* WHAT THIS TASK INVOLVES: Look below. Copy each line that has "label" in it.

(Stored items)
* * * * *

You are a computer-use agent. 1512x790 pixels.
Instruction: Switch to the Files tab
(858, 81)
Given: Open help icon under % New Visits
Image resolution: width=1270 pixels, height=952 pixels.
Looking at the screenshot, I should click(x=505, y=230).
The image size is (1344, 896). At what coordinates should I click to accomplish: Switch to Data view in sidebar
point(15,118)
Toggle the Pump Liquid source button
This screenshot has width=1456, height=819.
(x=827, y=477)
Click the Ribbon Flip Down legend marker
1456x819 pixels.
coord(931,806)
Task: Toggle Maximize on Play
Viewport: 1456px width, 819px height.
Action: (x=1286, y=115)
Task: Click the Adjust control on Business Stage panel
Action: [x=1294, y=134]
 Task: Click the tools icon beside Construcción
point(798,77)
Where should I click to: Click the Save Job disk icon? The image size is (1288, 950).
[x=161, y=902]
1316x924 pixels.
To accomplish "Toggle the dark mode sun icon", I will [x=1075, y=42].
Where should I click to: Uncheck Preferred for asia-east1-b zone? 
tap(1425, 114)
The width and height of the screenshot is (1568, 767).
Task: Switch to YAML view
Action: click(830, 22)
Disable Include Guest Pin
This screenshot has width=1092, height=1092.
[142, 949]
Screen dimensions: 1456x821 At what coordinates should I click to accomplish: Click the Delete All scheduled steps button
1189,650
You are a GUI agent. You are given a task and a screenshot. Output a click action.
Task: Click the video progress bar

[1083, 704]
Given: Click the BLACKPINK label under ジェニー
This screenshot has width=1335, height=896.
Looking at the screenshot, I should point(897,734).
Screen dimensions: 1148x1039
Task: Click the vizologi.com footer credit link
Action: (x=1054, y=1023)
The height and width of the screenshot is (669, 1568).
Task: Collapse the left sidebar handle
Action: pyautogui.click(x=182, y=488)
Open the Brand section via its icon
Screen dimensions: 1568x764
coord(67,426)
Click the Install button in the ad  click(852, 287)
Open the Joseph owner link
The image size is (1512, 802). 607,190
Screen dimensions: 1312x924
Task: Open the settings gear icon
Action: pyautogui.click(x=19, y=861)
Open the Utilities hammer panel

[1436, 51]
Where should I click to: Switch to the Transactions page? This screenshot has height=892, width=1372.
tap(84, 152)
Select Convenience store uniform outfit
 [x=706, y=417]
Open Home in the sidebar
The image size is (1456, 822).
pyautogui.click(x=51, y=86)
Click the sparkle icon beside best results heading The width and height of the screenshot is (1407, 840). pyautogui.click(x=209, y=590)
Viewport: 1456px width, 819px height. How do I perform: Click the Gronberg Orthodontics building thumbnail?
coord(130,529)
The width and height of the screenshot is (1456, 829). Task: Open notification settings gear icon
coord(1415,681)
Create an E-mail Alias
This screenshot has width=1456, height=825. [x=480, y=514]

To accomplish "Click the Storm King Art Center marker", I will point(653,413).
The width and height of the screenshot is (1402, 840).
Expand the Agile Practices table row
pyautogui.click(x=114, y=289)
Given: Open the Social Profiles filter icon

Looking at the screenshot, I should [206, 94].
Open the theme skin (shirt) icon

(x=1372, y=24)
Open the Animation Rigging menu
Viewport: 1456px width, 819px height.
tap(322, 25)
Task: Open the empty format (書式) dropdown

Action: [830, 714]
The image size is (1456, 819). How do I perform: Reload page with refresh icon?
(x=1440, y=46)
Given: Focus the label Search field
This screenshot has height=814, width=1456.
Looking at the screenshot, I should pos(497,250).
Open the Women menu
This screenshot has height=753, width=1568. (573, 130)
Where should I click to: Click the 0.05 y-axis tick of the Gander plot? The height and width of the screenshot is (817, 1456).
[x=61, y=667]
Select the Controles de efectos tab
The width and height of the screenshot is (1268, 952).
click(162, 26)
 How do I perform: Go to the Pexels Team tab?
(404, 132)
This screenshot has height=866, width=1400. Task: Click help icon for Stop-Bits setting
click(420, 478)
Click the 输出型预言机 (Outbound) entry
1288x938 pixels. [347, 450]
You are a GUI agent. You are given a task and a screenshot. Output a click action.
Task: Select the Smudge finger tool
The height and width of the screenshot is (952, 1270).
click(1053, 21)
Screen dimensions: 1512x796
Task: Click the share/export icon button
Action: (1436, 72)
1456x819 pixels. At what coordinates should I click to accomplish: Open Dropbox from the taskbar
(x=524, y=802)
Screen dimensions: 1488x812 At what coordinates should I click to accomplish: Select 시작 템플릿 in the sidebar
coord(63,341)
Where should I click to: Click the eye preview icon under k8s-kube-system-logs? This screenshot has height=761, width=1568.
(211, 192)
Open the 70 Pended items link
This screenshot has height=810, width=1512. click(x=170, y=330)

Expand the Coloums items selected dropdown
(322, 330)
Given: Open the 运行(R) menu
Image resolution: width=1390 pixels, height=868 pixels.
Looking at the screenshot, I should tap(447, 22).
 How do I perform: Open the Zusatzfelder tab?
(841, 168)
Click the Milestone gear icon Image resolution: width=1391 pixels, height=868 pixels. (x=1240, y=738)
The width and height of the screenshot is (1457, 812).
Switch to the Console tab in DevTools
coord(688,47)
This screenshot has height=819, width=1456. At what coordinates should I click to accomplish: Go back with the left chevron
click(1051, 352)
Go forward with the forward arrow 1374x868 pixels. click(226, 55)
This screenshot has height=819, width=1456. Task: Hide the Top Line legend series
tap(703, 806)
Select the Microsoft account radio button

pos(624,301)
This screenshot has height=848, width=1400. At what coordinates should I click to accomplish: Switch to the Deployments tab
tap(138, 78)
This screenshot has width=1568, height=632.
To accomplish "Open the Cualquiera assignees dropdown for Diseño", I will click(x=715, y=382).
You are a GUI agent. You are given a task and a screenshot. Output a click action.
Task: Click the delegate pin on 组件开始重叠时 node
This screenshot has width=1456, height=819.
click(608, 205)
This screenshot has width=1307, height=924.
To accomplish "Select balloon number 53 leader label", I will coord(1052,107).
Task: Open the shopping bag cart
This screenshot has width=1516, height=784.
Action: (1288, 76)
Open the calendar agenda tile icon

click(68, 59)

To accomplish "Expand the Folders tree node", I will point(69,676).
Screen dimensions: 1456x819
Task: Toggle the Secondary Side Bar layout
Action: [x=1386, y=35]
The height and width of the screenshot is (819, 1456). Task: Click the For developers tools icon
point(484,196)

* * * * *

* ANSWER TO THIS PROBLEM:
Given: Click the BLACKPINK label under ジェニー
Given: Focus the label Search field
To accomplish "Select balloon number 53 leader label", I will coord(1052,107).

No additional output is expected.